I am a solicitor in the Public Law department in London. I have expertise in a broad range of public law work and specialise in the law of social care, healthcare and medical treatment, mental capacity, disability discrimination and human rights law.

My practice is particularly focussed on healthcare, medical treatment and other clinical disputes, including withdrawal of life support and other end of life care. These cases often raise issues of medical ethics and human rights and involve legal arguments relating to dignity, the right to life or the right to healthcare. I have experience of urgent and out of hours applications where rapid decisions are needed about a patient’s medical treatment.

I regularly represented Claimants in the High Court in judicial review proceedings, and have successfully challenged decisions at the level of both local and national government. Many of these cases have involved challenging cuts to public services, or access to services, particularly on behalf of vulnerable and disabled people.

I am regularly instructed by the Official Solicitor and other parties to act on behalf of vulnerable adults in the Court of Protection in relation to health and welfare matters, including deprivation of liberty and disputes about contact and residence.

What Do You Do Away From The Office?

I practice meditation and yoga and enjoy reading, writing, and playing the piano. I am Treasurer of the Solicitors’ International Human Rights Group with which I participated in a trial monitoring mission to Egypt in 2014.

What Is The Most Rewarding Aspect Of Your Role?

Whenever I succeed in helping a client to obtain the support they need from the state, or to challenge an unfair decision; succeeding on behalf of my clients Ms C and Mr W in the High Court in a challenge to the Secretary of State for Work and Pensions in R (on the application of) (1) MS C and (2) MR W -v- Secretary of State for Work and Pensions and Others


"She is extremely well prepared, extremely conscientious and takes real care about the way she prepares the cases." - Chambers & Partners, 2018

"Very good - she's on the ball and always on top of the facts, even in difficult and complex cases. She also gets on very well with clients." - Chambers & Partners, 2017

"Extremely calm and effective in juggling many balls in the air in a big case" - Legal 500, 2017

She is respected for her "enormous dedication to her clients" and is said to "understand the jurisdiction, the needs of her client and how to get the best result in a very canny way." - Chambers & Partners 2016

“Dear Anne-Marie, I would like to thank you very much for the skill, care and consideration that you gave to my mother’s case and to me as my mother’s litigation friend. It is not too dramatic to say that my mother has her life back and a future thanks to Irwin Mitchell.”

Work required:
Say whether each statement agrees with the solicitor's profile, answering yes or no and quoting the deciding words: 1. The solicitor is Treasurer of the Solicitors’ International Human Rights Group. 2. The trial monitoring mission to Egypt took place in 2016. 3. The solicitor works in the Public Law department in Manchester. Answer using only the solicitor's profile.

Data section:
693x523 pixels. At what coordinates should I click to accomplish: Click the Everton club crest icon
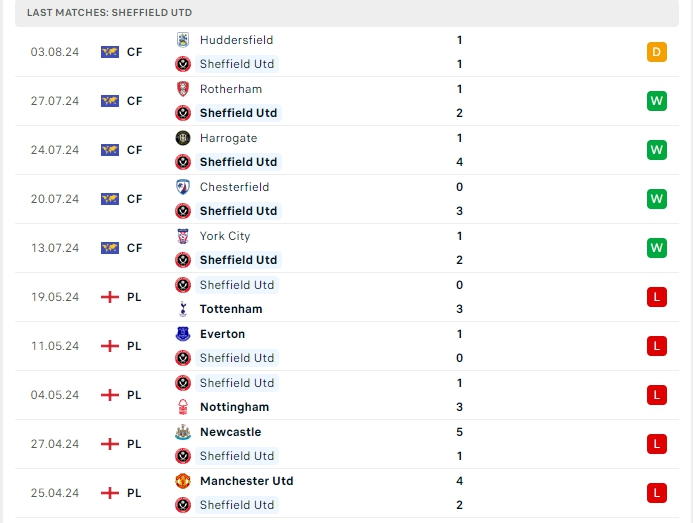pyautogui.click(x=183, y=334)
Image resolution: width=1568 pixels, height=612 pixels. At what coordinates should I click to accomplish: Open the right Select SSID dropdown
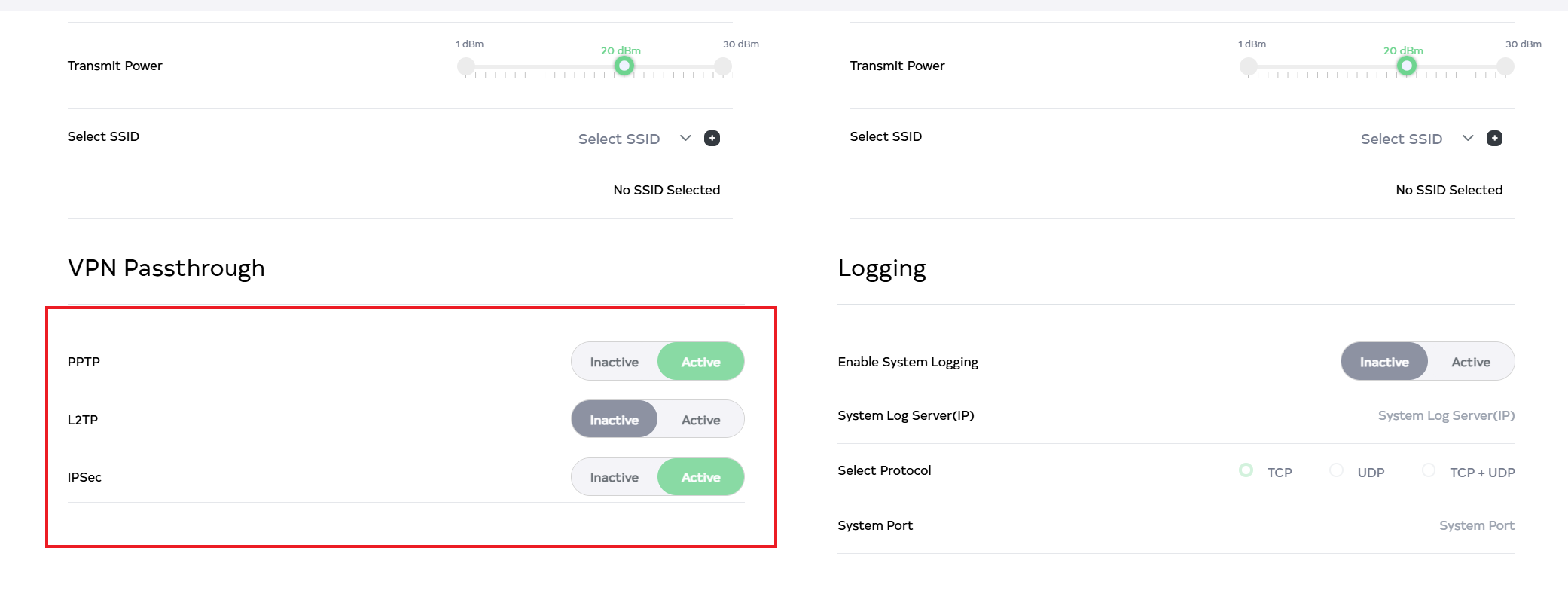pos(1414,139)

Completed exercise:
1. Yes: "I am Treasurer of the Solicitors’ International Human Rights Group"
2. No: "a trial monitoring mission to Egypt in 2014"
3. No: "I am a solicitor in the Public Law department in London."